— Set task 1 —
List every ingredient named on the watermelon feta salad page, with the quantity given for each.
— Set task 2 —
Using the watermelon feta salad page, decide whether each statement agrees with it. Answer yes or no, and quote the deciding words.
(a) The salad should be prepared no more than an hour before the meal.
(b) The dressing is whisked together in a large salad bowl.
(c) The recipe uses two limes.
— Set task 3 —
Continue the watermelon feta salad page from its last sentence.
— START Excerpt provided —
Watermelon Feta Salad
Ingredients
- 8 pounds whole seedless watermelon, chilled (about 12 cups of cubed fruit)
- 1/4 cup extra virgin olive oil
- 3 whole limes, juiced
- 1 1/2 teaspoons salt
- 3/4 teaspoon black pepper
- 1 cup fresh mint leaves, chopped
- 1 1/2 cups crumbled feta cheese (sheep’s milk feta preferred)
Instructions
- Note: This salad is best made just prior to serving. Prepare one hour or less before your meal.Cut rind from the watermelon, then chop the fruit into 1 inch chunks. Place chunks in a colander to drain as your chop.
- In a small bowl, whisk together olive oil, fresh lime juice, salt, and black pepper to create a dressing.
- Place watermelon in a large salad bowl. Pour dressing and chopped mint over the watermelon and toss gently to coat. Pour the crumbled feta into the salad bowl and stir gently to integrate the cheese into the salad. Serve.
Delicious fresh food ♥️
My husband loves it so much, he now expects me to have it available for him the rest of the summer. ? He suggested that we might toss some spinach leaves in it occasionally.
Fabulous! Re: spinach, I don’t see why not. Serving it on a bed of peppery arugula might not be a bad thing, either – if you like that kind of green. 🙂
I am giving this a high rating, since I didn’t make it properly. I do want to let people know what NOT to do. Don’t put a huge amount of watermelon in a large bowl. Then stir with the mint, feta and dressing, and serve an hour later. I did. And I ended up with soggy, somewhat tasteless watermelon and feta. I also chopped the mint too fine. It’s worth watching the video. I will try this again. However, I will make it like the video recommends. Or, I’ll take the cubed watermelon to a party or barbecue (in a strainer), and will set out single bowl servings, then sprinkle, toss a little feta and mint. If those get eaten, I’ll set out more bowls.
— END Excerpt provided —
— START Material —
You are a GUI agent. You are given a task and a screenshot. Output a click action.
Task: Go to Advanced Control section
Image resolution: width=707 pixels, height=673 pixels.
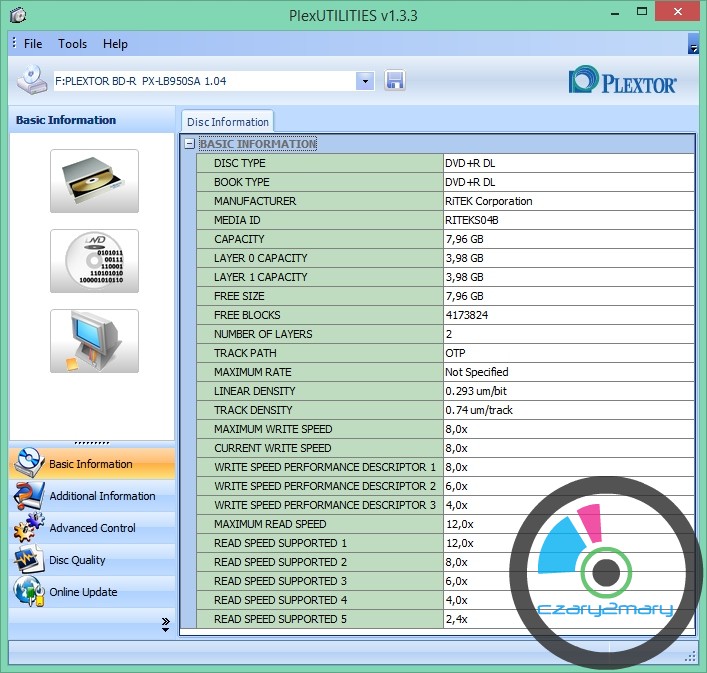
— END Material —
— Right answer 1 —
- 8 pounds whole seedless watermelon, chilled (about 12 cups of cubed fruit)
- 1/4 cup extra virgin olive oil
- 3 whole limes, juiced
- 1 1/2 teaspoons salt
- 3/4 teaspoon black pepper
- 1 cup fresh mint leaves, chopped
- 1 1/2 cups crumbled feta cheese (sheep's milk feta preferred)

— Right answer 2 —
(a) Yes: "Prepare one hour or less before your meal."
(b) No: "In a small bowl, whisk together olive oil, fresh lime juice, salt, and black pepper to create a dressing."
(c) No: "3 whole limes, juiced"

— Right answer 3 —
Loved this watermelon recipe. I made it for a picnic with friends. IT looked beautiful on the table. The location was at a park next to the ocean. It was perfect for a warm spring day.
All my friends wanted the recipe. I Think it will be a favorite for all of us❣️❣️
The citrus was a bit tangy for us we preferred the balsamic vinegar version and the mint was lost with the amount of feta, more was needed but everyones taste buds are different. old recipe new version. if not everyone likes feta we usually make a small version for them swapping it for grilled haloumi. A few olives can help take it to the next level. Thanks for the citrus version though was worth trying and may make both (with more mint) on our next get together. You can never have enough water melon 🙂
Looks amazing! If I was to eat this a few hours after preparing should I wait to mix the feta and dressing until just before? Do you think everything else would be ok mixed for a few hours? Thanks!
I would add the dressing, feta and mint just prior to serving. Enjoy!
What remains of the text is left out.